His freshman season was consumed by injuries and a lack of playing time. The former 4-star recruit from Garland, Texas appeared in 25 of KU’s 36 games, averaging 1.2 points and 1.7 rebounds in 5.1 minutes played per contest.
Ejiofor is a 6-foot-9, 240-pound big man with a high motor and tremendous defensive potential. After entering the transfer portal in May, he chose to commit to St. John’s over Kentucky and other schools.
He is expected to be a massive factor in the resurgence of the Johnnies’ basketball program. College basketball head coaching legend Rick Pitino, who has won two national championships at the collegiate level (one was technically vacated) and was the first coach to ever take three schools to the Final Four, took over at the helm in Queens this offseason after spending three seasons at Iona.
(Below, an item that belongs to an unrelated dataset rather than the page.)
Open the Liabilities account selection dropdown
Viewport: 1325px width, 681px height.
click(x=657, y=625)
St. John’s was one of the biggest winners in the portal this offseason thanks to the Naismith Basketball Hall of Famer. Ejiofor has quickly caught his attention during preseason practices, according to the New York Post.
“Very few players I’ve coached have the ability to bring it every single day,” Pitino told the media. “From the day he arrived, he has not had a bad day just from an effort standpoint. I just think he laces them up and he goes full bore.”
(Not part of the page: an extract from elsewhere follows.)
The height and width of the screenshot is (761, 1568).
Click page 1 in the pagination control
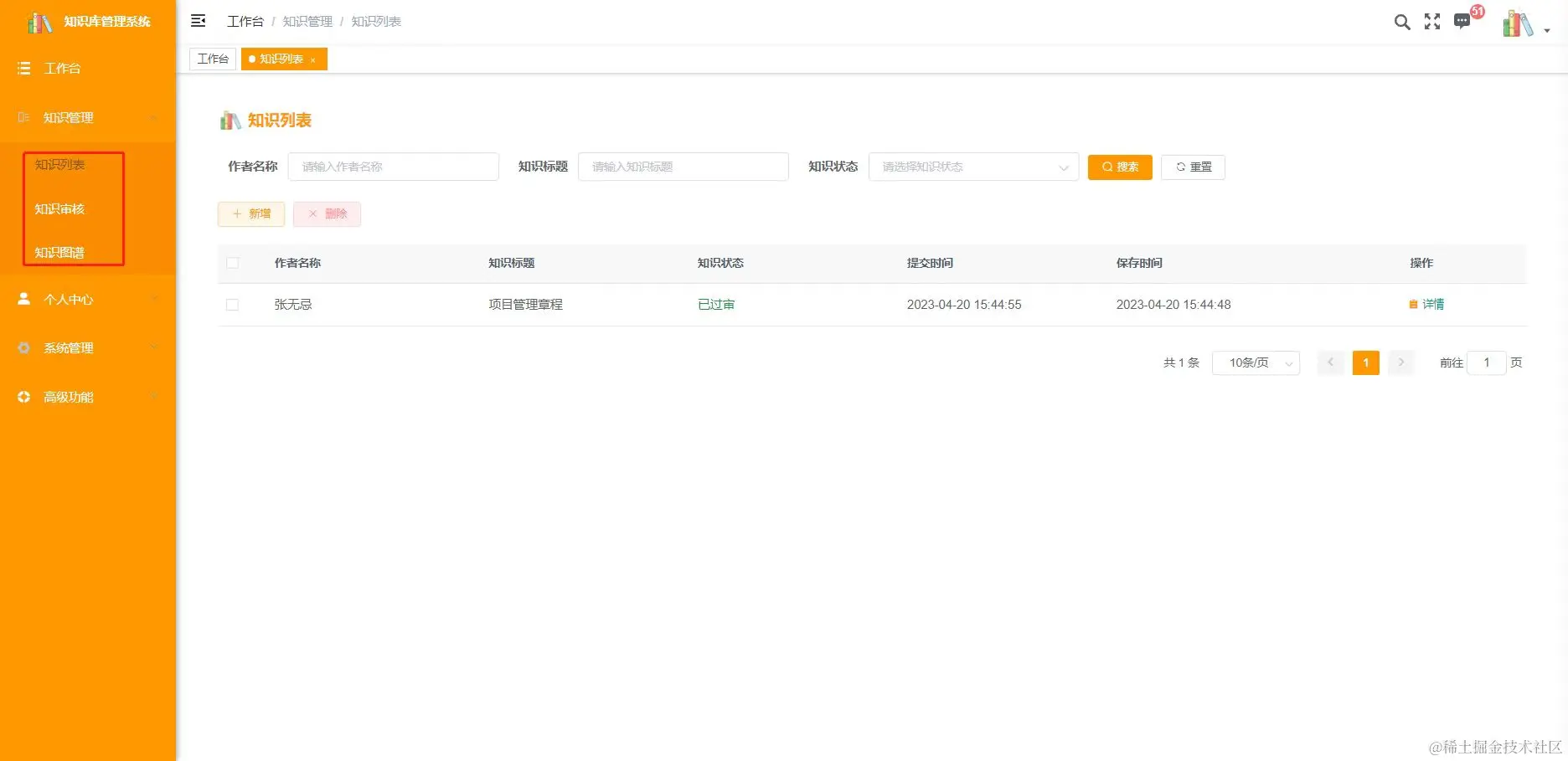pyautogui.click(x=1365, y=363)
Ejiofor was known for putting maximum effort into every play as a Jayhawk. He played hard until the whistle. He attributes that to his upbringing and wanting to leave everything he has on the court.
“It’s just a mentality. It comes from the hard work that my family puts in, the extra shifts that my mom [Sandra] works and seeing how hard it is for her to just put food on the table for our family. It keeps pushing me on a daily basis.”
Kansas basketball assistant coach Norm Roberts fell in love with Ejiofor’s game the second he first watched him play. He also spoke with The Post about his departure and the type of player he can bud into with the Red Storm.
“That’s why we took him,” Roberts said. “He always had a great motor. His whole game that gives him the most success is his energy. I always envisioned him being a lot like [NBA forward] Montrezl Harrell.”
“I think he has a chance to really, really grow as a player there,” he continued. “I would think he can be maybe an all-conference player by the time he’s a junior if everything falls right for him. … We did not want to lose him, but we understand what college basketball is today.”
Pitino said that if the season were to start today, Ejiofor would be slotted into the starting lineup. He figures to get plenty of run during his sophomore year, much more than he would have received at KU behind KJ Adams and Hunter Dickinson.
It would have been terrific if Kansas basketball could have kept him as a development player for one more year. However, he was well within his rights to search for new opportunities. Hopefully, Zuby can continue thriving in his new environment.